(Stored data)
╭──
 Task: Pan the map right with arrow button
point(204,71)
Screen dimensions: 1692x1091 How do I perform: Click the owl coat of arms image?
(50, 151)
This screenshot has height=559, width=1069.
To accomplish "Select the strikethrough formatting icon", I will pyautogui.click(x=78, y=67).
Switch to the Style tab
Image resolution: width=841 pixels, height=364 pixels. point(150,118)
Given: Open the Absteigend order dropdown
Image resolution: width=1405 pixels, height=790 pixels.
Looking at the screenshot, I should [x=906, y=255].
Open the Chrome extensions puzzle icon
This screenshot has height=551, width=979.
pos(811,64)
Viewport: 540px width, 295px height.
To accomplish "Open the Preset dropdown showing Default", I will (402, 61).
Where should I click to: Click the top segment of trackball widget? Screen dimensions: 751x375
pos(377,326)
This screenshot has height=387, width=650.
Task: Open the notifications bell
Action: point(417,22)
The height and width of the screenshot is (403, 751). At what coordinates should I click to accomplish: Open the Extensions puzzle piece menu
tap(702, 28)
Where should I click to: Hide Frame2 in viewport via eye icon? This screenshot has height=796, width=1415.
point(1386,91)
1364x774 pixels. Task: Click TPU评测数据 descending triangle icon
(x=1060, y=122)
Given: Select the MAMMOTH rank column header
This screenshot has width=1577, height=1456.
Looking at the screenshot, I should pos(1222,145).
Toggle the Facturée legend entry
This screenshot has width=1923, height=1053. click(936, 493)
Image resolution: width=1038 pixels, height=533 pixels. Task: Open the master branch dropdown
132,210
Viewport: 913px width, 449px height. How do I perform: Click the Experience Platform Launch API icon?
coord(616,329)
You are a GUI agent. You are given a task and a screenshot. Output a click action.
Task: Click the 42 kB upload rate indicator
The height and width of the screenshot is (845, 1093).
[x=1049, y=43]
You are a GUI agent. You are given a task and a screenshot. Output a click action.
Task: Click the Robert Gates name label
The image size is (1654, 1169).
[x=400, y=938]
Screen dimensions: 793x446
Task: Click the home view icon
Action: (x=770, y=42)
╰──
§ Exercise description: Return all of the entries exactly as they were supplied.

§ Response to this task:
 Task: Pan the map right with arrow button
point(204,71)
Screen dimensions: 1692x1091 How do I perform: Click the owl coat of arms image?
(50, 151)
This screenshot has height=559, width=1069.
To accomplish "Select the strikethrough formatting icon", I will pyautogui.click(x=78, y=67).
Switch to the Style tab
Image resolution: width=841 pixels, height=364 pixels. point(150,118)
Given: Open the Absteigend order dropdown
Image resolution: width=1405 pixels, height=790 pixels.
Looking at the screenshot, I should [x=906, y=255].
Open the Chrome extensions puzzle icon
This screenshot has height=551, width=979.
pos(811,64)
Viewport: 540px width, 295px height.
To accomplish "Open the Preset dropdown showing Default", I will (402, 61).
Where should I click to: Click the top segment of trackball widget? Screen dimensions: 751x375
pos(377,326)
This screenshot has height=387, width=650.
Task: Open the notifications bell
Action: point(417,22)
The height and width of the screenshot is (403, 751). At what coordinates should I click to accomplish: Open the Extensions puzzle piece menu
tap(702, 28)
Where should I click to: Hide Frame2 in viewport via eye icon? This screenshot has height=796, width=1415.
point(1386,91)
1364x774 pixels. Task: Click TPU评测数据 descending triangle icon
(x=1060, y=122)
Given: Select the MAMMOTH rank column header
This screenshot has width=1577, height=1456.
Looking at the screenshot, I should pos(1222,145).
Toggle the Facturée legend entry
This screenshot has width=1923, height=1053. click(936, 493)
Image resolution: width=1038 pixels, height=533 pixels. Task: Open the master branch dropdown
132,210
Viewport: 913px width, 449px height. How do I perform: Click the Experience Platform Launch API icon?
coord(616,329)
You are a GUI agent. You are given a task and a screenshot. Output a click action.
Task: Click the 42 kB upload rate indicator
The height and width of the screenshot is (845, 1093).
[x=1049, y=43]
You are a GUI agent. You are given a task and a screenshot. Output a click action.
Task: Click the Robert Gates name label
The image size is (1654, 1169).
[x=400, y=938]
Screen dimensions: 793x446
Task: Click the home view icon
Action: (x=770, y=42)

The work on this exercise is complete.